Quantum Computer in the Solid State
Logo of Forschungszentrum Jülich – Jülich Supercomputing Centre – JSC

Forschungszentrum Jülich – Jülich Supercomputing Centre – JSC

The Jülich Supercomputing Centre (JSC) at the Forschungszentrum Jülich (FZJ) provides high-end HPC and the by today largest German data capacities for scientists at FZJ, in the Helmholtz Association, at universities and at research laboratories in Germany and all over Europe (via PRACE) as well as for industrial partners. The facility is contributing to the development of modular supercomputing and future data center technology, aiming at exascale for supercomputing and data management systems in collaboration with world-class manufacturers and users, and has been selected by EuroHPC JU to become the first European exascale facility. The facility is carrying out and will enhance its research and development for advanced computing architectures such as quantum computers, quantum simulators, quantum annealers, digital annealers and neuromorphic computers. A further important task of the facility is the user support, education and training.

JSC has set up the Jülich UNified Infrastructure for Quantum computing (JUNIQ) in the form of a single, user-friendly platform (QC-PaaS). It offers user support and access to quantum computer (QC) emulators and QC technologies at various stages of technological maturity. JUNIQ is the local platform to integrate QCs and quantum annealers in the form of quantum-classical hybrid computing systems into JSC's modular HPC environment.

Role within QSolid

Within the QSolid project, JSC is involved in work packages 9 and 10.
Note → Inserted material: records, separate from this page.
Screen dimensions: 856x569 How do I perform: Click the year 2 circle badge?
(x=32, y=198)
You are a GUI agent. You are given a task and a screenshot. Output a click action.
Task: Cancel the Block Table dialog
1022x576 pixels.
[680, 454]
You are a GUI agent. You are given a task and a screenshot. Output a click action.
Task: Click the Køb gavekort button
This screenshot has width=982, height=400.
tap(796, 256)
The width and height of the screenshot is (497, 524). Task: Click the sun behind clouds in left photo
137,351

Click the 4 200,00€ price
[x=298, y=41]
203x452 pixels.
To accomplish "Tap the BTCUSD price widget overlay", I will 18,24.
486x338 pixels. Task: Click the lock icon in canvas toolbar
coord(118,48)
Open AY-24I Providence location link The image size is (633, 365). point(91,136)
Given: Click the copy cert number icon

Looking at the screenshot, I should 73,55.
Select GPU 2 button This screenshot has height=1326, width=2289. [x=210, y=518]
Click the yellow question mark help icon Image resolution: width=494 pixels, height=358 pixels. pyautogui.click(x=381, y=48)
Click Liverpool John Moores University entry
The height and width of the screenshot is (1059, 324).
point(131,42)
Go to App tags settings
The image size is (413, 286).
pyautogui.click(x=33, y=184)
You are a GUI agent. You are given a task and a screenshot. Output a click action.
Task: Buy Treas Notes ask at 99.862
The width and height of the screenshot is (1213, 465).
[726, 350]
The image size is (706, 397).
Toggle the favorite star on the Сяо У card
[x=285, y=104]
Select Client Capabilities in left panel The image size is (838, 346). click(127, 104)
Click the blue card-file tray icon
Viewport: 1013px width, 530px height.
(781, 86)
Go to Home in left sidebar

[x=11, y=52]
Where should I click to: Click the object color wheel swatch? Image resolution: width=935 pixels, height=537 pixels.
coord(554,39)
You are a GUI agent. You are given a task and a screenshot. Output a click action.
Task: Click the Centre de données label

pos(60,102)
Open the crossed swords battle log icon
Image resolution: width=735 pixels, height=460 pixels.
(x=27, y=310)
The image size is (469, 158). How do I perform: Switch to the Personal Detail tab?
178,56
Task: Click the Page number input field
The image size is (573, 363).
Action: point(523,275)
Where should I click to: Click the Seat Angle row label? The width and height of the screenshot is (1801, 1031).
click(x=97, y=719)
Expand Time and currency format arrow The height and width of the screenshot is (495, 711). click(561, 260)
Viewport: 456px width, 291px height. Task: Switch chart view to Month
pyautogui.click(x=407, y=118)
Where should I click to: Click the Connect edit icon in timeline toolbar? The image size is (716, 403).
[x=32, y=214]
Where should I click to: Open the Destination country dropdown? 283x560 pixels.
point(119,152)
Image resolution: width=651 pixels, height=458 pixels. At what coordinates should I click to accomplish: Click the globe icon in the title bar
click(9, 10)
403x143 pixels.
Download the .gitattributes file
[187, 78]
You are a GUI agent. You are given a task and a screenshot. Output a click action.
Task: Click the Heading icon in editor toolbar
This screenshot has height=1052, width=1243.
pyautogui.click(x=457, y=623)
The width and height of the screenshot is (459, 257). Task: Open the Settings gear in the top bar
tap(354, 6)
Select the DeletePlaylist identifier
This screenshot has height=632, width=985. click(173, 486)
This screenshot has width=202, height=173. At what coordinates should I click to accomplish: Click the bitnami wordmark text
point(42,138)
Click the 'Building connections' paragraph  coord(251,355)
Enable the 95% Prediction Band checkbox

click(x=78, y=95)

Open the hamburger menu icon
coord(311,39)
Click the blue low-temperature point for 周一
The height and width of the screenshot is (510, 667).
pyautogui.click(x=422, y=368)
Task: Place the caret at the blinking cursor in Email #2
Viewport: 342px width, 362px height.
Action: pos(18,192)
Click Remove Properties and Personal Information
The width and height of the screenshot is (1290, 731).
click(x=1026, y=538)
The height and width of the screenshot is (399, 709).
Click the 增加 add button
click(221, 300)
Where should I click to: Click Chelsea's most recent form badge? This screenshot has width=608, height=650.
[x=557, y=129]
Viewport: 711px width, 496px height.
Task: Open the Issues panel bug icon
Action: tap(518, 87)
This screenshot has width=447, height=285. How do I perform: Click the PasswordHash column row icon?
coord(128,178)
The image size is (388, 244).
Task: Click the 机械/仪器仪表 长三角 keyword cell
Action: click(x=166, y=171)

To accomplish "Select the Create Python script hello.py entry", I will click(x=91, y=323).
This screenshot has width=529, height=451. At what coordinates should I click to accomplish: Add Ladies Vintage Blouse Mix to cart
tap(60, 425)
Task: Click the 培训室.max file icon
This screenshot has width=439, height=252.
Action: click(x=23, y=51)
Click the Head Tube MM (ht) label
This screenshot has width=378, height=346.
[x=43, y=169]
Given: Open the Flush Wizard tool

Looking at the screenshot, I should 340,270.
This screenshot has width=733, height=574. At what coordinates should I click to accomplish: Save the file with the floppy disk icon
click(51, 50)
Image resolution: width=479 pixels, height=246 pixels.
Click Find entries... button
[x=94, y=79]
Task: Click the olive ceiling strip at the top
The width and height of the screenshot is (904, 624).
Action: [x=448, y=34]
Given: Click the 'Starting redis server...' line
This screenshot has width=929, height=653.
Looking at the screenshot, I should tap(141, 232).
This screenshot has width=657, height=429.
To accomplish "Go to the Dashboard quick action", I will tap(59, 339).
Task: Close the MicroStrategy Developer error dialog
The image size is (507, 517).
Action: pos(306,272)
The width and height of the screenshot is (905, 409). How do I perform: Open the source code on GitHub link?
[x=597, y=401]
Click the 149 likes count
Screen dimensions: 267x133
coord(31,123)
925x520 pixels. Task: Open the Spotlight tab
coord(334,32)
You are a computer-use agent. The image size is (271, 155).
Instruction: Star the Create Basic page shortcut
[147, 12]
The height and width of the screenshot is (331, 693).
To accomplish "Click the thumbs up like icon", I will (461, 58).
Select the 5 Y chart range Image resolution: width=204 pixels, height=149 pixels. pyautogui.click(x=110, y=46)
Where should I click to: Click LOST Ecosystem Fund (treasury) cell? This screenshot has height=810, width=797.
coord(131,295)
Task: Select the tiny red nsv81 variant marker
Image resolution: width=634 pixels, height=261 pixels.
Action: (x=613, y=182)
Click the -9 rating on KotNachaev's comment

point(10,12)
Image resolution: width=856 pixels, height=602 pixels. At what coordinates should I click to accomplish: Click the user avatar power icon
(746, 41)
In WP9, JSC will define classes of optimisation, solid state physics and Earth observation problems that can be efficiently mapped to a 1D quantum chip architecture. JSC will implement these applications on available QC hardware (OpenSuperQ, IBM Q Experience, ...) as well as on the QSolid hardware available by then for cross-platform benchmarking. Furthermore, JSC will simulate the execution of the algorithms for these applications on an ideal 1D QC with perfectly coherent qubits and on a 1D QC with errors introduced, which leads to non-coherent qubits. JSC will estimate the maximum for decoherence that is still compatible with the expected result on the ideal QC without errors. The simulation and benchmarking results will be collected in a benchmarking suite. For the co-design goal of WP1, JSC will perform simple algorithms (repetitive gate sequences, QFT, ...) on emulators and available gate-based QC hardware and make the results available to WP1.

In WP10, JSC will design the QSolid portal starting from the architecture of the existing JupyterHub solution in production at JSC. In addition, JSC will prepare and implement the integration of the management of the system, user access management and health check for uptime and availability of the QC hardware into the JSC modular supercomputer architecture.